Manusia diciptakan dengan beragam karakter, warna kulit, suku, dan bangsa. Bahkan orang yang terlahir ‘kembar’pun pada hakikatnya memiliki banyak perbedaan. Kita sadar bahwa tidak ada yang sama di dunia. Sayangnya, tidak sedikit di antara kita yang masih ‘enggan’ menerima keberagaman dalam arti yang sebenarnya. Artinya, kita masih secara parsial dalam menerima makna keberagaman. Kita seolah dipisahkan oleh skat dalam dan antar golongan.

Perbedaan memang seringkali menjadi jurang yang memisahkan antara satu dengan yang lain. Kalau meminjam istilah dari KH. Syairozi (Babat-Lamongan), “betah dengan bau keringat sendiri, namun tidak betah dengan bau keringat orang lain.” Dengan kata lain, kita masih sulit menerima perbedaan. Kita mungkin betah ketika mencium keringat sendiri, namun di sisi lain (sayangnya) tidak betah ketika dihadapkan pada bau keringat orang lain. Lebih jauh lagi, kita sepertinya secara ‘natural’ cenderung lebih suka menilai orang lain dari pada koreksi diri. Kesalahan yang kita seakan tidak meninggalkan bekas di permukaan.

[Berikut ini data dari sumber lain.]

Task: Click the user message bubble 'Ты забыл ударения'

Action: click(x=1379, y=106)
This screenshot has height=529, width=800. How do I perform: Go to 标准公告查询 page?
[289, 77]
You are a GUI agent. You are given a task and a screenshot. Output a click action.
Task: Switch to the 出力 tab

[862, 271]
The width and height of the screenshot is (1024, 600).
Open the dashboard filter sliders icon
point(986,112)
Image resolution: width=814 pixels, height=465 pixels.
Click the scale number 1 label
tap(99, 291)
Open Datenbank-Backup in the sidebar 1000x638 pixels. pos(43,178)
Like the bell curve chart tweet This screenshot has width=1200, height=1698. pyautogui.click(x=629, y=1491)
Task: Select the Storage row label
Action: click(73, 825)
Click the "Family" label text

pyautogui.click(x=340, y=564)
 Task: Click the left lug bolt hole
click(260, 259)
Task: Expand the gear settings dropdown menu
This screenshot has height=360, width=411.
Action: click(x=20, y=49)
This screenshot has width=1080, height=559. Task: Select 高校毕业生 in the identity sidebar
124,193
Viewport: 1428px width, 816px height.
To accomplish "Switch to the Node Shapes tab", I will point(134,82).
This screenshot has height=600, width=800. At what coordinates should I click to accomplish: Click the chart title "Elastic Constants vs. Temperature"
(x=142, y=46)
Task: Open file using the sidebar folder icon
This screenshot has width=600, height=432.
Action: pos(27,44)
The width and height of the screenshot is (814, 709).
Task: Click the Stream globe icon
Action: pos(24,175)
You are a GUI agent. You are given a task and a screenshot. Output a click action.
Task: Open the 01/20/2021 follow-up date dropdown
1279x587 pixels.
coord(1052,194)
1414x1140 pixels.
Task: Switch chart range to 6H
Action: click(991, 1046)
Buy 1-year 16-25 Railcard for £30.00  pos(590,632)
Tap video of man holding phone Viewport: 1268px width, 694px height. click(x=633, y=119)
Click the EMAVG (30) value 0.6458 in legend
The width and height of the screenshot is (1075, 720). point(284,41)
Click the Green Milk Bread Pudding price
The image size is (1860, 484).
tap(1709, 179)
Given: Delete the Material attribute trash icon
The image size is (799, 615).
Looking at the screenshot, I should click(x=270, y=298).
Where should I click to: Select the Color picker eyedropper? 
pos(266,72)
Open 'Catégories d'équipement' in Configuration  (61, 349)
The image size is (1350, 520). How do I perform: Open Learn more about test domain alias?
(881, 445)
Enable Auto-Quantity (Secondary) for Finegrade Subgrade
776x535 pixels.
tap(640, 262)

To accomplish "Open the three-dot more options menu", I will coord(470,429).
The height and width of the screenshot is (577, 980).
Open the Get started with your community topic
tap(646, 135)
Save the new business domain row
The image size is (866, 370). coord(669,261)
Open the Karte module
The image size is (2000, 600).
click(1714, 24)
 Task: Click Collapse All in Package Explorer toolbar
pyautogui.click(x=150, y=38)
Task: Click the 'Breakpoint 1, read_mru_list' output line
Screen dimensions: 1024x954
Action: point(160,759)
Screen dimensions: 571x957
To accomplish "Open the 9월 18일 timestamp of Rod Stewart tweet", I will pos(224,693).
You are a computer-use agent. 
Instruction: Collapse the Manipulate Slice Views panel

Pada umumnya, kita memang sering secara tidak sadar bahwa apa yang selama ini kita lakukan telah dipandang buruk oleh orang lain. Lebih parahnya lagi, tidak jarang kita berkata buruk—meski dengan maksud bercanda—pada orang lain namun kita sendiri enggan menerima perkataan buruk dari mereka. Memang tidak mudah, karena fenomena ini tidak bisa dipecahkan layaknya membalikkan sebelah tangan. Bukankah semua membutuhkan proses? Namun entah berapa lama lagi persoalan seperti ini bisa dipecahkan. Agama telah meletakkan pondasi bagaimana kita seharusnya bersikap dan bertutur di ruang sosial. “Semoga kita—khususnya penulis—bisa bercermin sebelum keluar rumah.”